Time for Government to Cut Fuel Taxes and Tariffs!

As we face yet another rise in the fuel price, CHRIS HATTINGH says it's high time that government cut fuel-related taxes and tariffs

On November 3 this year the price of a litre of petrol increased by R1,21, and the price of a litre of diesel increased by R1,48. The price of illuminating paraffin increased by R1,45 a litre. After the increase, a litre of petrol now costs R19,50. All the combined levies involved in the petrol price are now at R10,10 for each litre of petrol – this is 126% higher than 10 years ago. Over the same period, the basic fuel price increased by less than 50%. Levies – amongst which are included the Road Accident Fund (RAF) and Petrol Levy – now constitute 52% of the fuel price, up from 42% a decade ago.
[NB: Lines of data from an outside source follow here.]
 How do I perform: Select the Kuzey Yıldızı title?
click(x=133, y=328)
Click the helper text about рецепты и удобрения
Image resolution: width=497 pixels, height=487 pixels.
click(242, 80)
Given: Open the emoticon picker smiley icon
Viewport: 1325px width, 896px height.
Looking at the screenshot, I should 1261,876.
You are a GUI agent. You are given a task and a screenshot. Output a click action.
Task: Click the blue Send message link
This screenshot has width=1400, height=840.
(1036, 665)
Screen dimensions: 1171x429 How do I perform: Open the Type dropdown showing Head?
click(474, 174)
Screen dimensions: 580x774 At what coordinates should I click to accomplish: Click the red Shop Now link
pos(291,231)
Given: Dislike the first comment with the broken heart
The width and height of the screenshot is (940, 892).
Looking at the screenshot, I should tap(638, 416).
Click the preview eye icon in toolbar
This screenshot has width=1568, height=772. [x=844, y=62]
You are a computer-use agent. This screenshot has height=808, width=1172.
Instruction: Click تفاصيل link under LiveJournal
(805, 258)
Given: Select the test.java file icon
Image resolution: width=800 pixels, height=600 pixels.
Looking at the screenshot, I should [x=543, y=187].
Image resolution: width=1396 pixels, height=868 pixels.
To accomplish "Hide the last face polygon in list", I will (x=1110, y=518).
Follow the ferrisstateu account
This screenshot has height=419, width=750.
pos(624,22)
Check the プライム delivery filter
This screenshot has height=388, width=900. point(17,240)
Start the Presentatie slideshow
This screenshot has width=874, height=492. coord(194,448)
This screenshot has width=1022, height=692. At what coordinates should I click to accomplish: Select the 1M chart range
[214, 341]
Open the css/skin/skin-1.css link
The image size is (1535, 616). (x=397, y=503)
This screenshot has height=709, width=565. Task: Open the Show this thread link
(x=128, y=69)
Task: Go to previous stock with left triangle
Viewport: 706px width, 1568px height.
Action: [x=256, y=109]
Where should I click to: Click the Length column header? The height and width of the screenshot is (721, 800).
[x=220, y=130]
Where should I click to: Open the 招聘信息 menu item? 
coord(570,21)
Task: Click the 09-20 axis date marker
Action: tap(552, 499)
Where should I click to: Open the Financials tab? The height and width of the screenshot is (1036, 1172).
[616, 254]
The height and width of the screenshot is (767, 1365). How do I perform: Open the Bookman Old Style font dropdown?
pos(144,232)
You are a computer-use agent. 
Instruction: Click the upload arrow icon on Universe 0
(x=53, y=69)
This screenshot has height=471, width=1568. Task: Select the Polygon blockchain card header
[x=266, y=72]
While other factors play a role in the petrol price – such as the increased global demand for crude oil and a weaker rand – a big contributor is the amount of taxes and levies applied by government. In light of continued pressures on the economy and South African businesses, citizens and trade prospects, it would be prudent for the government to eliminate the taxes and levies that it collects as part of the petrol, diesel and paraffin prices. It is unrealistic to expect government to cut 
all spending and welfare overnight, but it must afford consumers some measure of relief as soon as possible. With South Africa's already high general tax burden, there is no good reason to further punish taxpayers when they fill their vehicles in order to be productive members of society.


As part of South Africa's participation and implementation of the Africa Continental Free Trade Area (AfCFTA), the government should be looking at every possible opportunity for lowering tariffs and duties that inhibit the flow of goods and services across borders. This includes those Non-Tariff Trade Barriers (NTBs) such as border-crossing costs, and fuel prices that make it more difficult for (especially) trucking activity to flow to and from the country's ports, and across borders with our neighbouring African countries.

Economist Mike Schüssler suggests the productivity of ports and borders could be drastically improved – and could save truckers billions in lost time and lower the costs of doing business – by implementing a "24-hour one-stop" setup at border points. Improving the security of the rail networks is also crucial.

When the fuel price goes up, it affects every business, job and entrepreneur in the value chain – bigger business may be able to absorb such costs, but other small-to-medium enterprises simply won’t be able to cope. Given the country's more than 44% unemployment rate, it is incumbent upon government to seize every chance it has to make the broader business and trade space more conducive to activity, job creation and investment. The fact that much of the government-imposed additions to the fuel price goes to collapsed institutions like the RAF is no consolation.

None of the Localisation Master Plans aim to address tariff and other duty barriers on trade. Instead of favouring certain businesses, industries and products through subsidies (and thus making them more brittle in the face of future shocks and global competition), the government could better promote local job creation by eliminating the taxes it collects as part of the fuel price.

While localisation might achieve some job creation in the short term, these jobs will simply be shed again in the context of a fundamentally very difficult, anti-business and anti-trade environment. There is very little to no benefit to be gained from short-term thinking, when a lot more long-term, sustainable growth and investment could be encouraged by placing South Africa on a more trade-friendly, easy-to-operate environment. Government could, for example, proceed much faster with granting permits for self-generation up to 100 MW, freeing up mines and farming communities from the Eskom monopoly.


Global container costs will remain high for at least the next few months. To mitigate such external factors, the government must cut those costs that are within its power to either drastically lower or eliminate. Stellenbosch University professor and transport specialist Stephan Krygsman has pointed out that South Africans could be paying R3,50 to R4,00 per litre less for fuel, and that government could lower the price by scrapping the RAF levy and deregulating prescribed profit margins. By dropping those, the government would encourage competition between garages, which would in turn lower prices and possibly incentivise other forms of improved service delivery. The downstream benefits of robust competition are a well-known but often largely underestimated and underappreciated feature of the free market.

Lowering or eliminating these taxes would be a great boon for lower-income citizens, many of whom use taxis as transport to and from their place of work. When the fuel price increases, the cost eventually works its way down to the daily commuter. For a government ostensibly concerned with the plight of poorer people, cutting fuel taxes and levies would be a positive progressive step that could go a long way towards stimulating economic activity. A good overall goal for which to strive would to lower government consumption, lowering the tax-to-GDP ratio, and thus adding to the incentive for government to lower taxes across the board.